**Stated goal:** Return the lines of the material below unchanged, beginning with the line that contains "Given: Click the +650% growth badge" and continuing through the end of the material. Leave the pictures out.

Start of Provided data

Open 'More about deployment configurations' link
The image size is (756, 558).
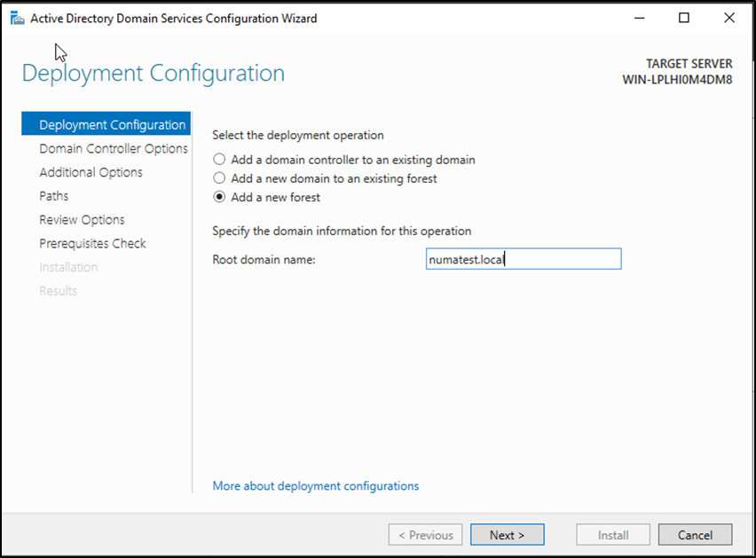point(315,486)
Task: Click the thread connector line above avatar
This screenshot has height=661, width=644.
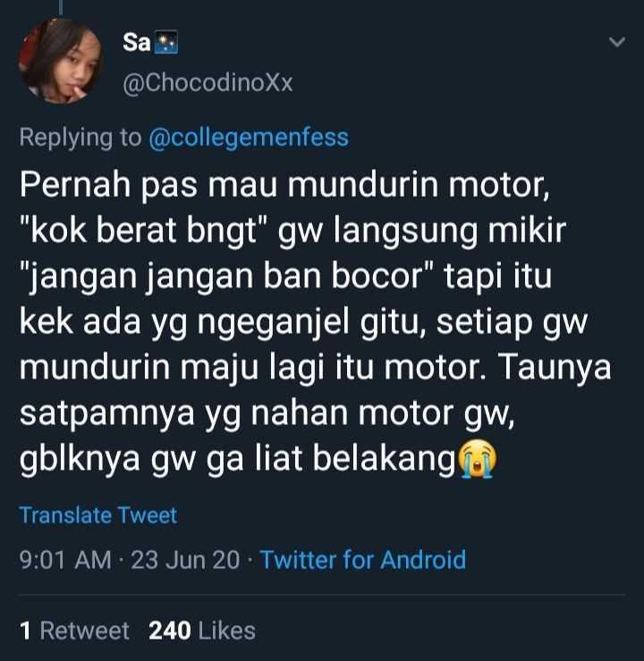Action: (61, 7)
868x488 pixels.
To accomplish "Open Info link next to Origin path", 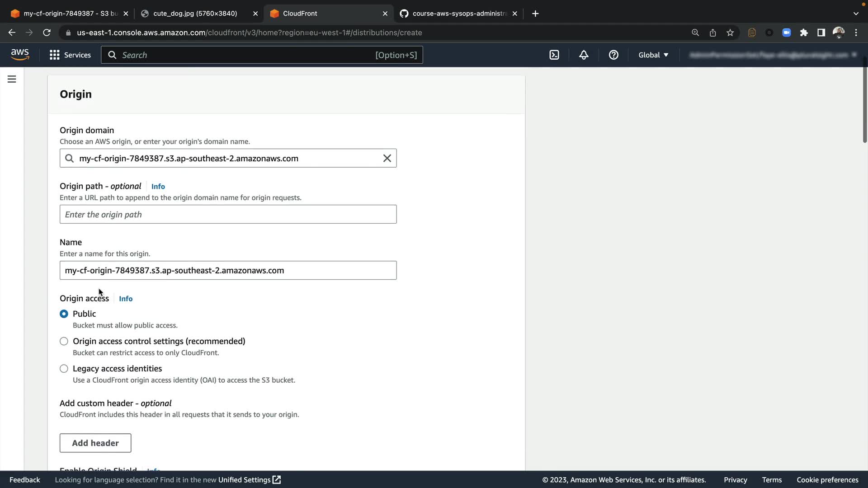I will tap(158, 187).
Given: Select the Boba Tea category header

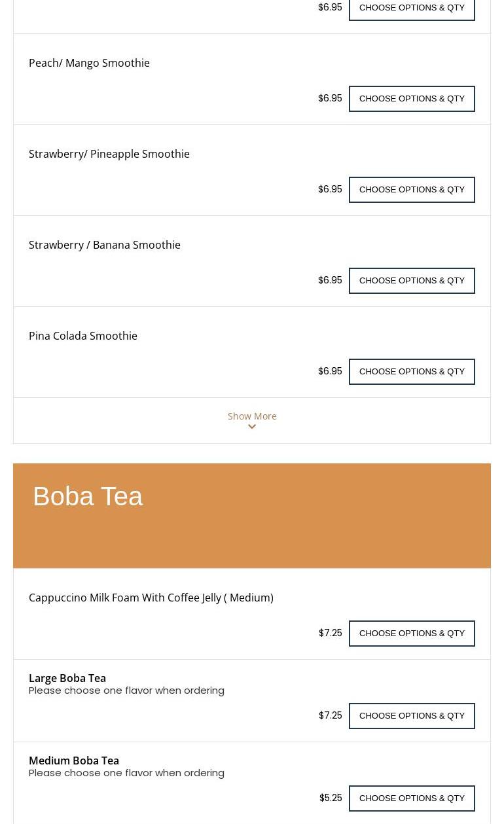Looking at the screenshot, I should tap(88, 497).
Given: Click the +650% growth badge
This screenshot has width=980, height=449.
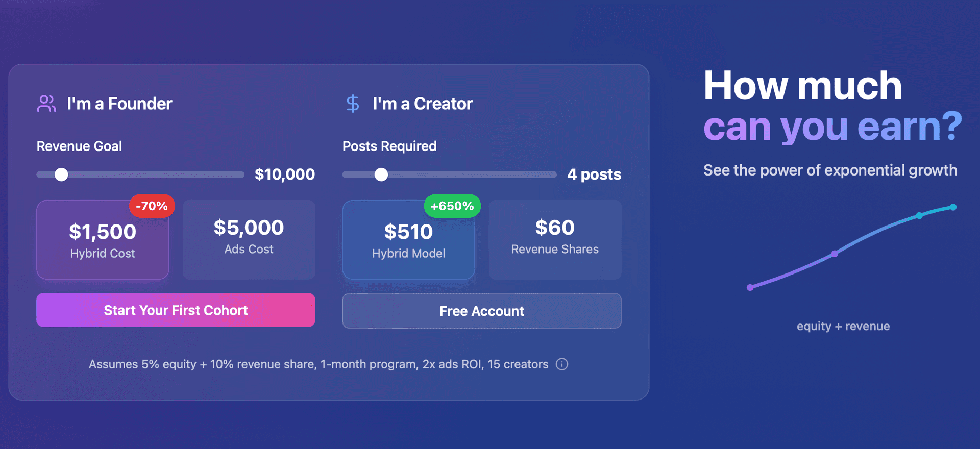Looking at the screenshot, I should pyautogui.click(x=452, y=206).
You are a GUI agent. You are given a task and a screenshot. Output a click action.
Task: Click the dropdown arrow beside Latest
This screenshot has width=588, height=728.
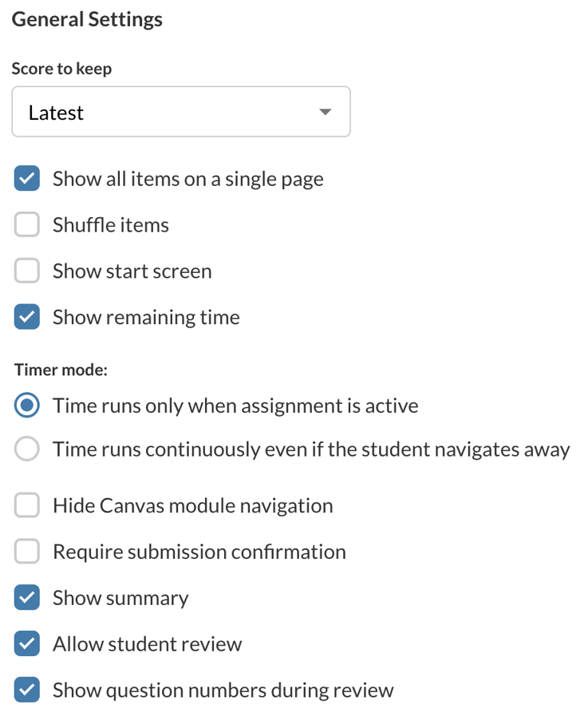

End of Provided data

**Answer to the exercise:**
Given: Click the +650% growth badge
This screenshot has width=980, height=449.
Looking at the screenshot, I should pyautogui.click(x=452, y=206).
You are a GUI agent. You are given a task and a screenshot. Output a click action.
Task: Click the dropdown arrow beside Latest
This screenshot has width=588, height=728.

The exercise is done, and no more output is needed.